#### Your instructions
Could you revise the lines between the one containing "You are a computer-use agent. Image resolution: width=1500" and the one containing "Looking at the screenshot, I should coord(197,299).", inclusive, so that "plush doll" becomes "stuffed toy"? Give back only those lines, with nothing else changed.
┌──
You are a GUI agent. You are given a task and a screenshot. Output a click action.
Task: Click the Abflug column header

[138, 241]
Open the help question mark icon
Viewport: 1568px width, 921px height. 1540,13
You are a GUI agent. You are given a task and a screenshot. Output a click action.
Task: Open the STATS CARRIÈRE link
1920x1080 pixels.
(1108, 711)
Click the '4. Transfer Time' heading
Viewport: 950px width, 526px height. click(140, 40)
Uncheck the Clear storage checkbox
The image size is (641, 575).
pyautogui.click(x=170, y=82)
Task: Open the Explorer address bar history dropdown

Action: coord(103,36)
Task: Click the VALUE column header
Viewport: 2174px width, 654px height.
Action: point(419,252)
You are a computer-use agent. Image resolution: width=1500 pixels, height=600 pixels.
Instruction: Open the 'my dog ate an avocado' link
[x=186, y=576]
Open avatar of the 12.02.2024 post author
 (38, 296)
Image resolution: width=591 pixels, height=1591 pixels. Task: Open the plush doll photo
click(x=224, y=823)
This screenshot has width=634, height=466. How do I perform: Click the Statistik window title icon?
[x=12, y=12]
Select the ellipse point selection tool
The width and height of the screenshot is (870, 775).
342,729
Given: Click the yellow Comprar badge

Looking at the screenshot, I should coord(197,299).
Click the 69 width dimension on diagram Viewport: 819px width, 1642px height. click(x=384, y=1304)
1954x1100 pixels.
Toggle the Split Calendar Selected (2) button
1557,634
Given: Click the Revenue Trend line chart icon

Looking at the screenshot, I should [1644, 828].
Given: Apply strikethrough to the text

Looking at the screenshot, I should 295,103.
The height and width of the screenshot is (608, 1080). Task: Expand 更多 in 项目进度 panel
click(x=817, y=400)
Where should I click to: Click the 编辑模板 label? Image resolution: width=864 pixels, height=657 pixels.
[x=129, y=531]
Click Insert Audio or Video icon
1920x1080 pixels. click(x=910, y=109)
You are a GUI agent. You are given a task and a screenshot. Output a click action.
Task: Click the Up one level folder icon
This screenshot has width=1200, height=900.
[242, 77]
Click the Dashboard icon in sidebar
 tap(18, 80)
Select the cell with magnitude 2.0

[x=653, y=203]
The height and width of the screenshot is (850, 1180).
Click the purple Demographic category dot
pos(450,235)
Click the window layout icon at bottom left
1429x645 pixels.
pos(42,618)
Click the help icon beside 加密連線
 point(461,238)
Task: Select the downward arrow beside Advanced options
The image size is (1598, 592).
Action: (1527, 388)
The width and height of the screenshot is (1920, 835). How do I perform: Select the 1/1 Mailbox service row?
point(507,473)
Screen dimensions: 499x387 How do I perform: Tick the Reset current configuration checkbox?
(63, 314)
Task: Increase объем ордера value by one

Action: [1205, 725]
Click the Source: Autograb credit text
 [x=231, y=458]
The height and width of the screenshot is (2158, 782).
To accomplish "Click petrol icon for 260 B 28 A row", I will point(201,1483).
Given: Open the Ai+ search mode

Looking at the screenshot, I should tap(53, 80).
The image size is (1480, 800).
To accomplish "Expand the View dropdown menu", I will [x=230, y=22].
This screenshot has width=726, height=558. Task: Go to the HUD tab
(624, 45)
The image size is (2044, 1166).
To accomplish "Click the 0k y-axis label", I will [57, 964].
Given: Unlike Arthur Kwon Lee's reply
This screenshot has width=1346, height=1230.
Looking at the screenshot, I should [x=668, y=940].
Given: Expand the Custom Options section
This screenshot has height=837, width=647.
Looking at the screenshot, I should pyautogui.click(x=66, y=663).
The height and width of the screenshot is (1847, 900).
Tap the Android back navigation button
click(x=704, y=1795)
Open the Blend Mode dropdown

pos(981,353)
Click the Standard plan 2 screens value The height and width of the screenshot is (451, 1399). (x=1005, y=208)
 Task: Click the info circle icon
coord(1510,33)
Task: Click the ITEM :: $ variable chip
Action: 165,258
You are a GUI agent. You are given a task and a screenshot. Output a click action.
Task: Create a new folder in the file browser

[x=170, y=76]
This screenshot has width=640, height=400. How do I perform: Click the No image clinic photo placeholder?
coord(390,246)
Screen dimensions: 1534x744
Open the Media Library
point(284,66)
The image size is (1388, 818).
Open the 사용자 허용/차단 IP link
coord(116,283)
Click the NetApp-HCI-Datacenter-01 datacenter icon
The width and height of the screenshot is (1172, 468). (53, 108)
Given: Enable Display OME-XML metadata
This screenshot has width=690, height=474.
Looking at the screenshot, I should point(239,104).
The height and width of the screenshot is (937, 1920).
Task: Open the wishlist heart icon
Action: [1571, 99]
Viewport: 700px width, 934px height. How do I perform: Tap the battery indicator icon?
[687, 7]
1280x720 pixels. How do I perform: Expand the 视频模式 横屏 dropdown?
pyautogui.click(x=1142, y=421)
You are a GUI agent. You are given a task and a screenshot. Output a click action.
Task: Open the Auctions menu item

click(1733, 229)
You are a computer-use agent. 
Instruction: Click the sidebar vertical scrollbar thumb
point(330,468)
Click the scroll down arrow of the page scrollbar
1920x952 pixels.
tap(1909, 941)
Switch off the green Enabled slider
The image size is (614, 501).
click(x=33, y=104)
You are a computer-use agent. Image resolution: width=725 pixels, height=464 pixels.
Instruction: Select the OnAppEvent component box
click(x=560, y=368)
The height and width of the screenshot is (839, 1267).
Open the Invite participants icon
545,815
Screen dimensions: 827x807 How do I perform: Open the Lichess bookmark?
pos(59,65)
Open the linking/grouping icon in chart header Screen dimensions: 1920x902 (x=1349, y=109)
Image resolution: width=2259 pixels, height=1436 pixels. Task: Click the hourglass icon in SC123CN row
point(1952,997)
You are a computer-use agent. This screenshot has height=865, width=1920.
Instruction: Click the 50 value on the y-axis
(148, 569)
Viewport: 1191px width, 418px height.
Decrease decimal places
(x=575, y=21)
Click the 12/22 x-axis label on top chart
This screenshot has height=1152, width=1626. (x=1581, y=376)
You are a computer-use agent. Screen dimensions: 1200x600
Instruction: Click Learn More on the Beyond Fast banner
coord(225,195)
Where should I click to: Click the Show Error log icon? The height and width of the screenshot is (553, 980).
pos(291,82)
└──
#### In response
You are a computer-use agent. Image resolution: width=1500 pixels, height=600 pixels.
Instruction: Open the 'my dog ate an avocado' link
[x=186, y=576]
Open avatar of the 12.02.2024 post author
 (38, 296)
Image resolution: width=591 pixels, height=1591 pixels. Task: Open the stuffed toy photo
click(x=224, y=823)
This screenshot has width=634, height=466. How do I perform: Click the Statistik window title icon?
[x=12, y=12]
Select the ellipse point selection tool
The width and height of the screenshot is (870, 775).
342,729
Given: Click the yellow Comprar badge

Looking at the screenshot, I should coord(197,299).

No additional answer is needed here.